NK Cells in Health and Disease

Natural killer (NK) cells are cytotoxic innate lymphocytes that have a critical role in anti-viral and anti-tumour immunity [1,2,3]. Their activation is tightly controlled by the integration of signals from a wide variety of germline-encoded non-rearranged inhibitory and activating surface receptors. In addition to their direct cytotoxic activity, NK cells also secrete chemokines and cytokines, which can shape adaptive immune responses, for example, through the recruitment of dendritic cells and the enhancement of macrophage and CD8 + T cell activity. Furthermore, via their ability to engage the Fc region of tumour-targeting antibodies, NK cells are thought to contribute to the efficacy of approved monoclonal antibody therapies such as rituximab and obinutuzumab. The adoptive transfer of these cells holds significant potential for the treatment of cancer, with recent clinical trials demonstrating promising efficacy and excellent safety [4]. In addition, the utilization of NK cell therapy for the treatment of autoimmune disorders such as systemic lupus erythematosus and neurological pathologies such as Alzheimer’s disease has gathered interest, with multiple clinical trials in this setting currently underway [5].

Increased knowledge of the role of NK cells in health and disease will allow for the design of improved therapeutic strategies. This Special Issue gathers recent advances in knowledge on NK cell function within the five papers discussed below.

Bacille Calmette–Guerin (BCG) is a vaccine primarily used for protection against tuberculosis; however, it is also approved as a treatment for early-stage bladder cancer. BCG is known to induce broad immune cell activity, including enhanced NK cell function. In their study, Ruiz-Lorente et al. investigated the relevance of the NKG2A: HLA-E immune checkpoint axis in bladder cancer patients when treated with BCG. Their analysis of 325 patients revealed that the HLA-B-21M/T genotype is associated with progression-free survival and overall survival following BCG treatment. Interestingly, the -21M haplotype has previously been shown to support NKG2A+ NK cell function [6], indicating that these cells may play a role in this setting.

There are currently over 100 clinical trials assessing the efficacy of adoptively transferred NK cells against cancer [5], and the source of these cells includes cord blood, peripheral blood from adult healthy donors, and established NK-like cell lines. In their study, Alekseeva et al. compared the activity of peripheral blood-derived NK cells from healthy donors with the commonly used NK-like cell line NK-92 against multiple in vitro tumour spheroid models. The differences they identified have implications both for the interpretation of in vitro studies utilizing NK-92 cells and for their clinical translation. It should be noted that most clinical trials assessing NK cells in the adoptive transfer setting utilize primary ones rather than NK-92 [5], with the latter requiring irradiation prior to infusion to prevent their uncontrolled expansion in patients.

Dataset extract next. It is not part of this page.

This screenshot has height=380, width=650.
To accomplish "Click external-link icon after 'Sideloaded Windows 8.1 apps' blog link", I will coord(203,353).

The activation of NK cells is tightly controlled via multiple inhibitory surface receptors, and the immune checkpoint target TIGIT (T cell immunoglobulin and immunoreceptor tyrosine-based inhibition motif domain) is expressed and functional on these cells [7]. Xie et al. investigated the expression and role of TIGIT on NK cells in patients with core binding factor-acute myeloid leukaemia (CBF-AML). They identified that CBF-AML patient-derived TIGIT+ NK cells possessed weaker cytotoxicity against target cells ex vivo compared with TIGIT– NK cells. Furthermore, the authors identified that a higher frequency of TIGIT+ NK cells was significantly associated with shorter relapse-free survival in CBF-AML. Given that TIGIT blockade is currently under evaluation in clinical trials for other types of cancer [8], this study highlights the potential of targeting TIGIT to stimulate anti-cancer immunity in patients with CBF-AML.

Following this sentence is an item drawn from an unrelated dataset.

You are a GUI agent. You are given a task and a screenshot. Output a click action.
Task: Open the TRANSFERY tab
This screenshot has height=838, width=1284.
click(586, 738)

Haematopoietic stem cell transplant is an approved treatment for patients with lymphoma, and NK cells are the first lymphocyte population to reconstitute after this procedure, with a higher NK frequency associated with improved outcomes [9]. In their study, Porrata et al. identified that reduced inhibitory KIR2DL2, along with increased activating NKp30-expressing NK cells at day 100 post-transplant, was an independent predictor for overall and progression-free survival in patients with non-Hodgkin lymphoma.

Graham et al. discussed the current knowledge on NK cells’ role within the lymph nodes, a vital tissue site for the generation of adaptive immune responses. NK cells are rapidly recruited to the lymph nodes in response to infections or vaccination and can shape B cell and T cell immunity within lymphoid organs and aid in viral clearance. Furthermore, the lymph nodes are a frequent site of metastasis in cancer patients, and the augmentation of NK cell function at this critical tissue site may be important in the design of improved strategies to eradicate metastatic disease.

Together, these articles help to progress our knowledge of NK cell function in health and disease, and we thank the authors for their contributions. Given their promising efficacy and excellent safety in clinical trials to date, NK cells hold significant potential for the treatment of a variety of diseases. Further research will allow for their optimal utilization, and current key areas of focus include the improvement of NK cell persistence and function within the immunosuppressive tumour microenvironment.